Simone Schicker is a second year rabbinic student at HUC-JIR. Her favorite area to read and write about is Judaism and relationships – including women and LGBTQ issues, reproductive rights, sex, gender identity and marriage. Check out Simone’s Double Mitzvah column from last week, Giants in the Land – LGBT Rights Torah Style
Equality. We all talk about a need for it, but what does it really mean? When a woman says that she wants to be treated equal does that mean she wants to be treated as a man? I would say no. Rather, she wishes to be treated as a person just as a man should be treated as a person. The sex or gender that a person is or identifies as should have nothing to do with how one person treats another. We are all made betzelem Elohim (in the image of G-d) and therefore should all be treated the same – with respect and with care.
Speaking about equality seems odd when discussing this week’s parsha, which is made famous by its namesake Korach. The parsha covers the story of Korach and of a second rebellion, which were both against Moses. These two stories are woven together and conclude with G-d killing those who have rebelled against Moses. While the story of the rebellions comes to an end, the parsha does not. It continues with the Israelites receiving rules about a few of the many offerings they are to give to G-d. As the head priest, Aaron receives these instructions directly from G-d.
“G-d spoke further to Aaron: I hereby give you charge of My gifts, all the sacred donations of the Israelites; I grant them to you and to your sons as a perquisite, a due for all time. This shall be yours from the most holy sacrifices, the offerings by fire: every such offering that they render to Me as most holy sacrifices, namely, every meal offering, sin offering, and penalty offering of theirs, shall belong to you and your sons. You shall partake of them as most sacred donations: only males may eat them; you shall treat them as consecrated. This, too, shall be yours: the heave offerings of their gifts, all the wave offerings of the Israelites, I give to you, to your sons, and to the daughters that are with you, as a due for all time; everyone of your household who is clean may eat it.” (Numbers 16:8-11)
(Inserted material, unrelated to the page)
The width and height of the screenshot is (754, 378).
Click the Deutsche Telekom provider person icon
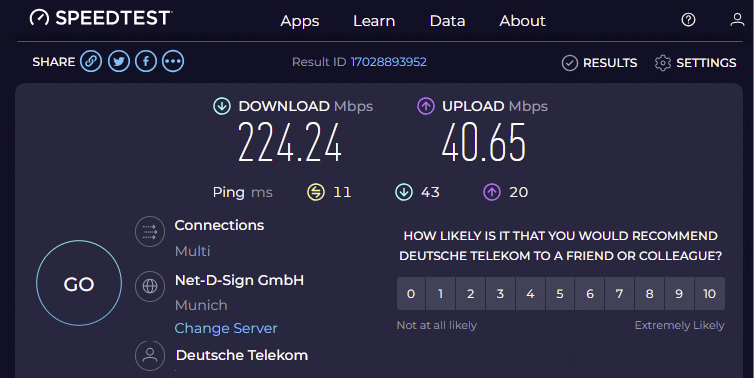tap(150, 356)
Immediately the issue of gender equality arises when reading this portion. Why is it that only the sons, only the males, are allowed to eat the meal, sin and penalty offerings that are brought? It is only the heave and wave offerings that are made available to the daughters (this would also include daughters-in-law) but even that lessened when the daughters are lumped in with “everyone.” This shows a very stark hierarchy in regards to who is allowed to eat the offerings.
The hierarchy is tied into the offering themselves, repentance offerings are a higher level than heave offerings. The commentator W. Gunther Plaut seems to consider it an unavoidable truth of male-centered religion: “Only they [men] could partake of meal, sin, and penalty offerings, while heave offerings and first fruits could be shared by the women in the priestly family. The former offerings related to the forgiveness of sins and, in a male-oriented religion, only males were priests and could therefore participate.” (1)
While I appreciate Plaut’s attempt at smoothing over this piece of Torah, I don’t believe he goes far enough. It is not only an issue of hierarchy, because the entire system of the priesthood was a system of hierarchy, it is the continued problem that women are not given status but are rather seen on par with “everyone of your household.” Placing women of the family, wives and daughters, on the same level as servants, slaves and children is nothing new in our text. Throughout the Tanach, Midrash and Talmud there are examples of this, for our religion is filled with the troubles brought on by patriarchy. Women are seen as only a means to an end (children) and are not viewed as individuals. They move from their father’s house to their husband’s house, and while there are a few stories of strong women in our text, the stories in which they shine generally have to do with beauty or sex. This is in direct contrast with Numbers 16:3, which states: “For all the community are holy, all of them, and G-d is in their midst.”
What makes one holy? According to the rules for the priesthood and therefore for the eating of the offerings, it means to not only be clean, in a ritual sense, but also to be male. In today’s world we know that not only are men and women equal but that people do not always fall into a simple binary system. While today we no longer have a tabernacle or the Temple to offer sacrifices in, these ideas of a woman’s place are still causing trouble for women around the world and right here at home. Whether it is the right to a legal, safe and accessible abortion or the issues of equal pay for equal work, or danger of sexual violence, women are still seen as “less” than men. Less valuable, less needed, less human. But our tradition also says that “all the community are holy” and that we are all made betzelem Elohim. We must remember to keep these two ideas in our minds as we continue to fight for the day when all people will be treated as pieces of the Divine.
1. The Torah: A Modern Commentary (1981).